The Professional Writer
Okay, so I’ve read Lisa Morton’s take, Brian Keene’s retort, and now Hal Bodner’s very ridiculous, but enjoyable response to both. I think they all have something positive to offer us little guys–the amateur hour brigade (our numbers are infinite). I’m new to the scene, and only have a handful of short stories published in non-pro markets (my first pro market will be out in October), but I figure I have a brain, I have an opinion, and dammit, I’ve got something to say.
Right now, I’m typing this on my laptop without fear of backlash or ridicule. No one else can see it unless I post it. My six and three-year-old are watching Fairly Odd Parents, and my baby boy is trying his darndest to sooth that pesky incoming first tooth threatening his gums. This all means I probably have about fifteen minutes to get some writing in before the “I need this, I need that” starts up, and the baby cries because he needs to be rocked to sleep. So here we go:
Let’s start with a fact: I am not a pro (yet). I can’t say with any amount of certainty what the actual requirements are for being a professional writer, but I’ll share what I think it should include.
Writing, or trying to, when you can because a) you feel compelled to, b) you know you need to practice, c) you love it is how a lot of professionals and amateurs attack their passion for the art on a daily basis.
Seeking out pro markets to test the merit of your work, competing with the big dogs of the literary world as opposed to only sending you stories in for a chance to join the endless flotsam and jetsam of the amateur leagues. (note* As a new kid, I send my works to both. Hey, for us youngsters it feels good and helps our confidence to find someone who likes our stories. That said, I still try sending what I consider to be my strongest work to the pro markets first.)
—First baby care break—
A commitment to excellence. Okay, that’s pretty broad, but I think it’s also pretty obvious. If you want to be a pro, you need to take your work/art seriously. Whether you’re a first year writer, or a published veteran of twenty plus novels, you can’t half-ass your stories.
A commitment to learning. No matter your skill level, there’s always something to learn. The second you think you know enough (or God forbid, you actually know it all!) you’ve stunted as a writer, and will need to be humbled to regain some prospective.

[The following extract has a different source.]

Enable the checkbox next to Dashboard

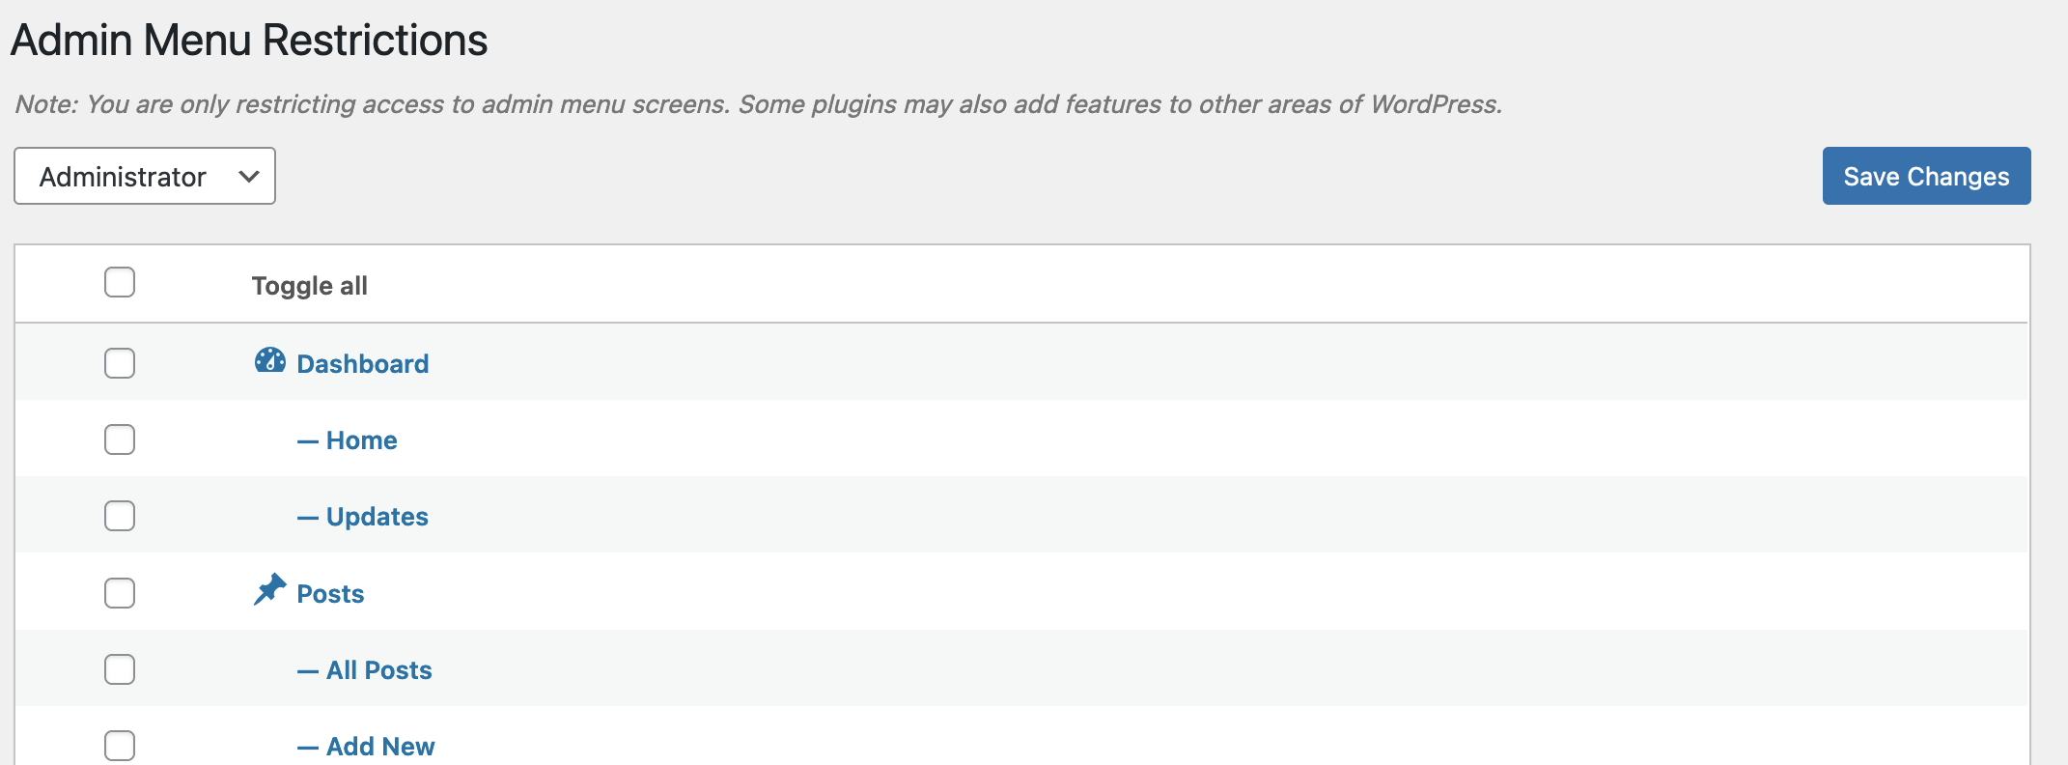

—First timeout issued to my three-year-old—
Willingness to be a mentor. This doesn’t mean you have to have a “mailbag time” where you’re answering every question for every wanna-be under the sun, but you should be open to passing along positive nuggets to those who are expressing an honest desire to get better. Whether it be via a Facebook post, or an email, or in person at a convention, a true professional takes on at least a small part as a role model. (note* Since I started writing two years ago, I have received great advice from a number of pros in the biz- two of them, RJ Cavender and Ronald Malfi, have helped me make strides in my writing and in the way I approach my goals.)
There are a lot of other things that can be brought up: Attending Cons (I encourage any aspiring professional to do this–the panels alone are worth it. You also get to meet a lot of cool people with common goals!), signing up for writing workshops or taking creative fiction classes (I received a great tidbit on taking Creative Writing courses from Rena Mason–she told me just “to be careful. You don’t want to lose you writing voice.” A lot of teachers will try to mold you into doing things a certain way- that way is not for everyone), writing groups ( I haven’t tried this yet, but I like the concept. However, I know a few people who became a little arrogant once they participated in them for an extended amount of time. That’s probably more of a reflection on those individuals and not so much on the concept itself), and cheerleading community (I come from a punk rock background. When I was coming up with my first band, we had a great community of bands helping one another out and celebrating each achievement our friends accomplished. Don’t be jealous, be supportive. The writing community, like the music biz, is full of disgruntled folks who want to drag everyone down with them-The whole misery loves company thing. Don’t be that way. Just don’t.)
That’s my two cents. Maybe I’m a fool (I know I need some editing lessons), but maybe this helps someone. Take it as it is, or ignore it all together.